**Your task:** Reproduce the passage on Brandon Harris word for word, everything from "Brandon Harris (born" down to "a wide receiver.".

Brandon Harris (born January 24, 1990) is an American football coach and former cornerback who is currently the cornerbacks coach at Florida Atlantic University. He was drafted by the Houston Texans in the second round of the 2011 NFL Draft. He has also played for the Tennessee Titans and the Toronto Argonauts of the Canadian Football League (CFL). He played college football at the University of Miami.

Early years
Harris attended Booker T. Washington High School. As a senior, he was the Florida Gatorade Player of the Year after he recorded 49 tackles, five sacks, four interceptions, and two touchdowns as a cornerback and 26 receptions for 501 yards and eight touchdowns as a wide receiver.

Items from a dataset
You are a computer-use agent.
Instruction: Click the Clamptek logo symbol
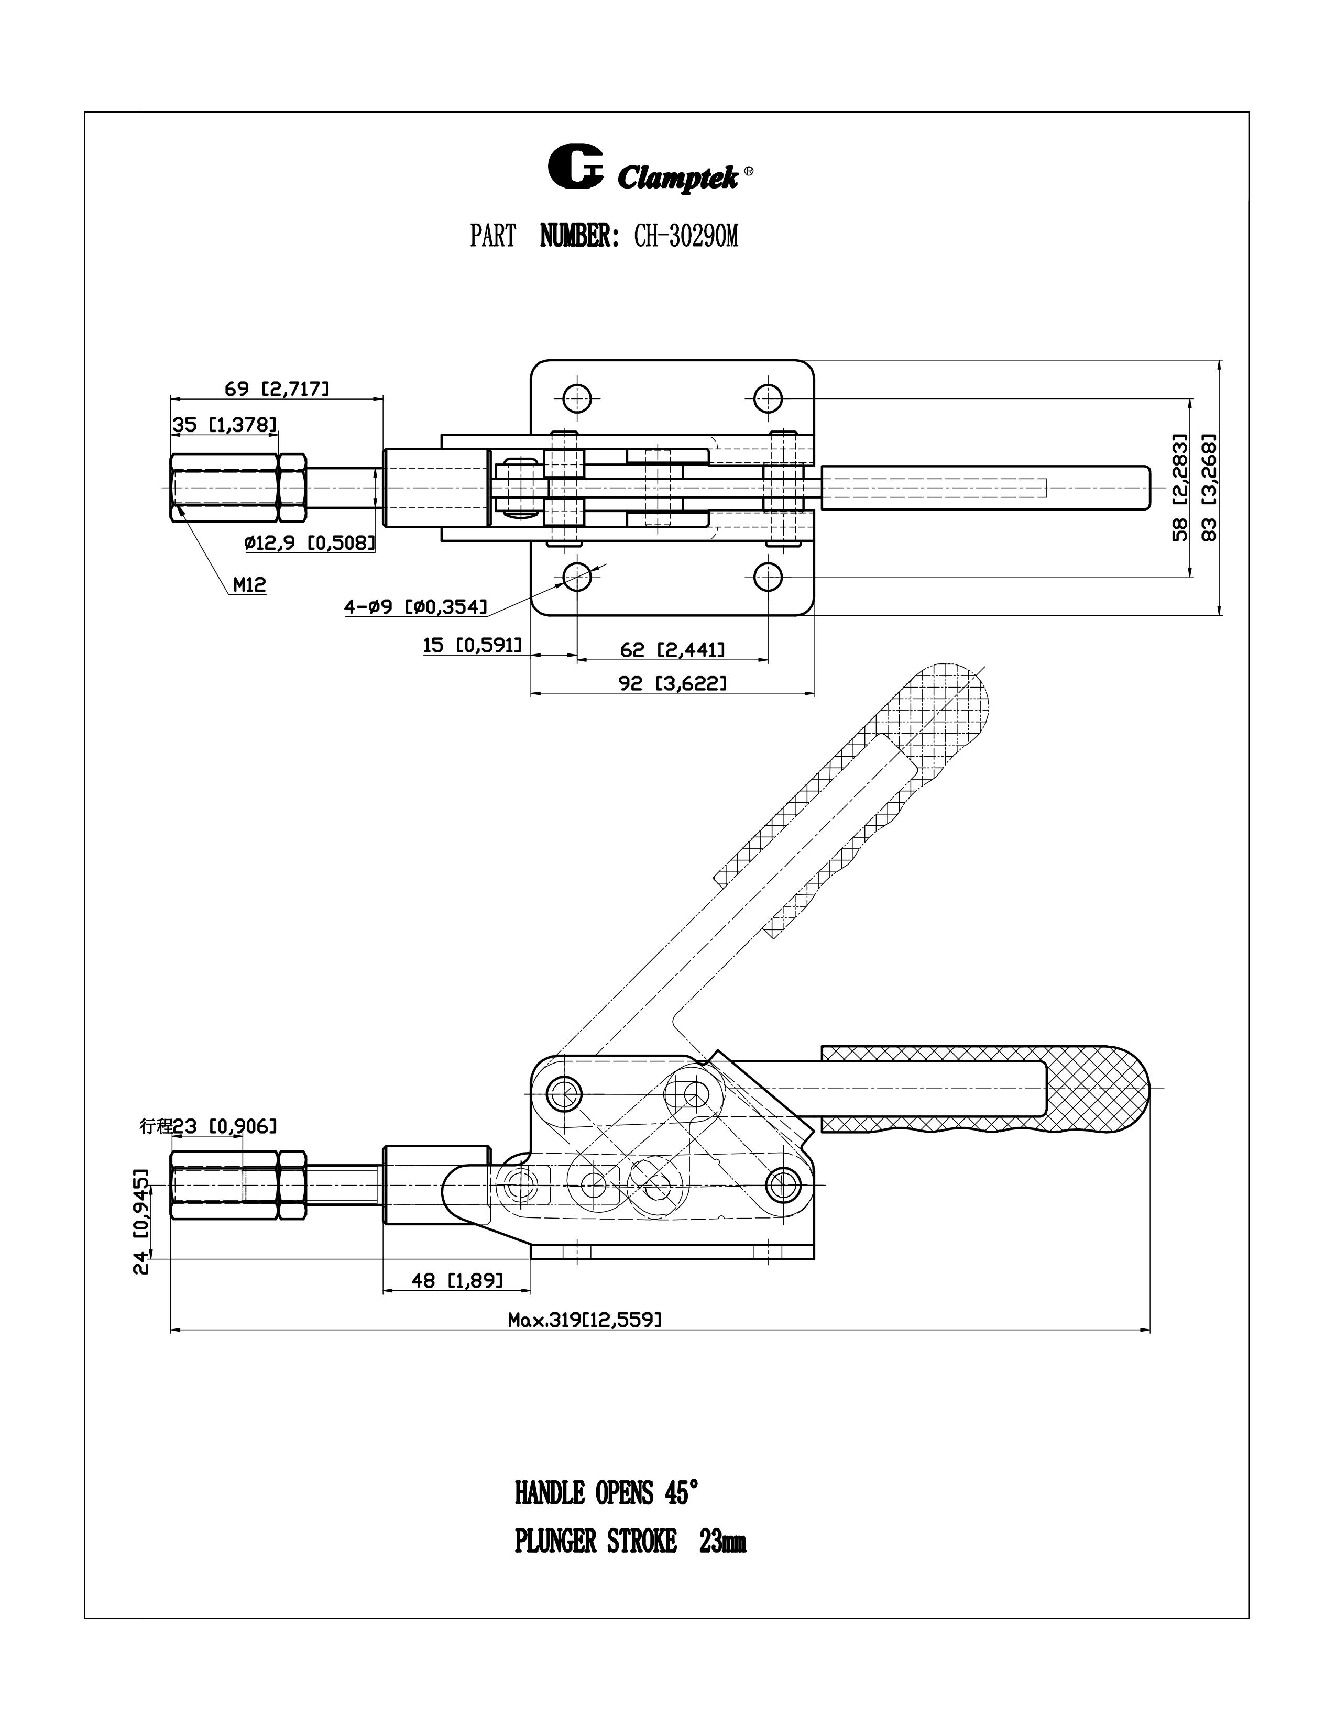click(575, 168)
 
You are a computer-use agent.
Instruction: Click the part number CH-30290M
click(685, 236)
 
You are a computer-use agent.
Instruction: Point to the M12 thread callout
click(249, 585)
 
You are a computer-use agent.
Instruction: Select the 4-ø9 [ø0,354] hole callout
click(415, 607)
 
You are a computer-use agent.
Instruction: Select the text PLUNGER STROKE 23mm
click(630, 1542)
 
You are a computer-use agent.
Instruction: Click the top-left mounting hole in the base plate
click(578, 397)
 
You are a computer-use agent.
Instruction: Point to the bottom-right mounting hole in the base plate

**Exercise output:**
Brandon Harris (born January 24, 1990) is an American football coach and former cornerback who is currently the cornerbacks coach at Florida Atlantic University. He was drafted by the Houston Texans in the second round of the 2011 NFL Draft. He has also played for the Tennessee Titans and the Toronto Argonauts of the Canadian Football League (CFL). He played college football at the University of Miami.

Early years
Harris attended Booker T. Washington High School. As a senior, he was the Florida Gatorade Player of the Year after he recorded 49 tackles, five sacks, four interceptions, and two touchdowns as a cornerback and 26 receptions for 501 yards and eight touchdowns as a wide receiver.